[TAREFAS OBRIGATÓRIAS]:
a) Segundo o excerto, em que prazo tem de ser apresentada a declaração em falta para que a liquidação oficiosa fique prejudicada?
b) Transcreva literalmente o trecho do excerto que vai de "Sendo obrigatória a" até "das Finanças (www.portaldasfinancas.gov.pt).", inclusive.
──────── EXCERTO FORNECIDO ────────
Assim, estando reunidas as condições referidas, está essa entidade dispensada da apresentação da declaração modelo 22.”.
4. Em 31 de Dezembro de 2008, por ofício 24436, sob o assunto “IRC - Declaração periódica de rendimentos modelo 22 - exercício de 2007”, a Entidade Demandada comunicou à Autora o texto que abaixo se transcreve (doc. 36 PA):
" (...) 2. Nos termos do n° 7 do artigo 109.° do Código do IRC, a obrigação de entrega da referida declaração não abrange as entidades que, embora exercendo, a título principal, uma actividade de natureza comercial, industrial ou agrícola, beneficiem de isenção definitiva e total, ainda que a mesma não inclua rendimentos que sejam sujeitos a tributação por retenção na fonte com carácter definitivo, excepto quando estejam sujeitas a qualquer tributação autónoma.
3. A análise destas condições é casuística e anual.
4. Encontrando-se reunidos os pressupostos referidos, está essa entidade dispensada da apresentação da declaração modelo 22”
5. Em 18 de Setembro de 2012, através do aviso n.º 003278696, sob o assunto “IRC - Declaração de rendimentos modelo 22", a Entidade Demandada comunicou à Autora o texto cujo conteúdo que abaixo se reproduz (fls. 30 do PA):
Exm° Senhor
No sistema informático da Autoridade Tributária e Aduaneira não se encontra registada a vossa declaração de rendimentos Modelo 22 do Imposto sobre o Rendimento das Pessoas Colectivas {IRC}, relativa ao período de 2011, cujo termo do prazo de entrega ocorreu em 2012-05-31 (com exceção dos sujeitos passivos com períodos especiais de tributação).
Sendo obrigatória a apresentação anual da referida declaração, o não cumprimento desta obrigação, para atém de sancionada como contra-ordenação, nos termos do Regime Geral das Infracções Tributárias (RGIT), implica a emissão de uma liquidação oficiosa, nos termos da alínea b) do n.º 1 do artigo 90.º do Código do IRC (CIRC), a qual tem por base o valor anual da retribuição mensal mínima garantida ou, quando superior, a totalidade da matéria colectável do período mais próximo que se encontre determinada. Esta liquidação oficiosa fica, no entanto, prejudicada se, no prazo de 15 dias, vier a ser apresentada a declaração em falta, a qual deve ser obrigatoriamente enviada via internet, no Portal das Finanças (www.portaldasfinancas.gov.pt).
──────── DADOS FORNECIDOS ────────
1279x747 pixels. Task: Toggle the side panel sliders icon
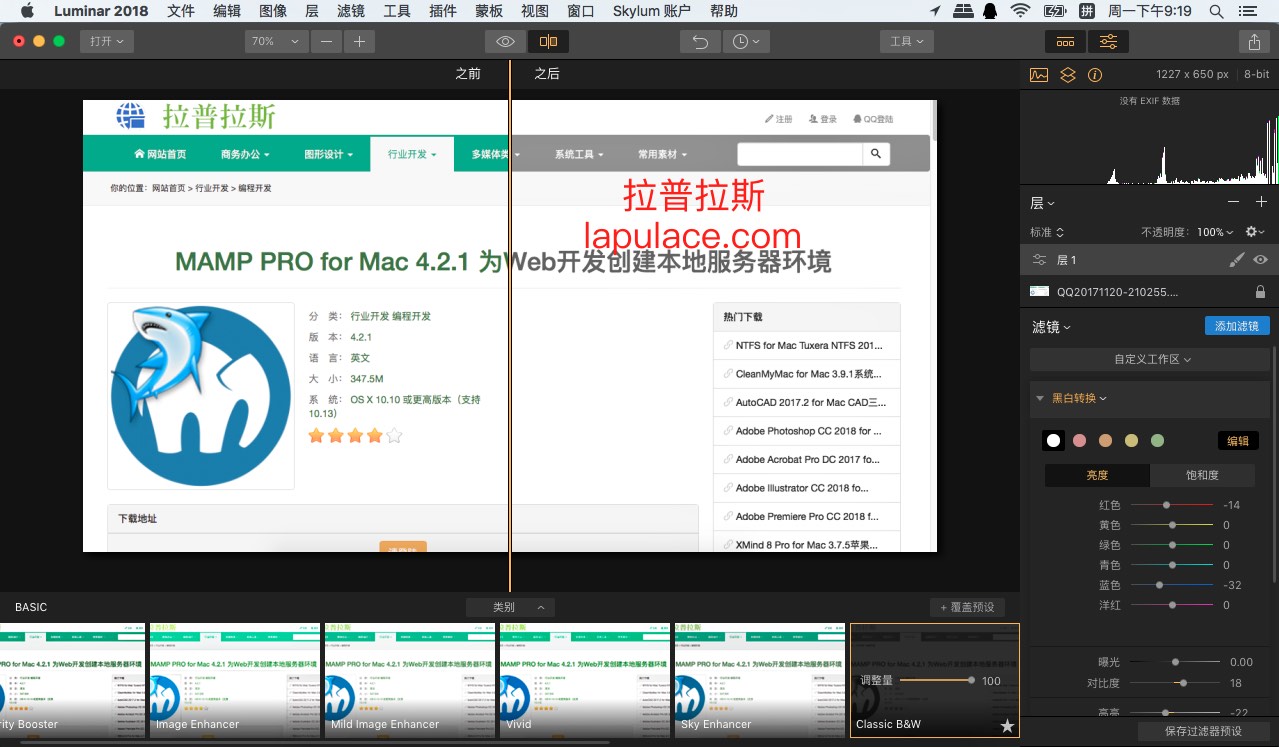coord(1108,42)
────────
[RESPOSTAS POR ORDEM]:
a) No prazo de 15 dias.

b)
Sendo obrigatória a apresentação anual da referida declaração, o não cumprimento desta obrigação, para atém de sancionada como contra-ordenação, nos termos do Regime Geral das Infracções Tributárias (RGIT), implica a emissão de uma liquidação oficiosa, nos termos da alínea b) do n.º 1 do artigo 90.º do Código do IRC (CIRC), a qual tem por base o valor anual da retribuição mensal mínima garantida ou, quando superior, a totalidade da matéria colectável do período mais próximo que se encontre determinada. Esta liquidação oficiosa fica, no entanto, prejudicada se, no prazo de 15 dias, vier a ser apresentada a declaração em falta, a qual deve ser obrigatoriamente enviada via internet, no Portal das Finanças (www.portaldasfinancas.gov.pt).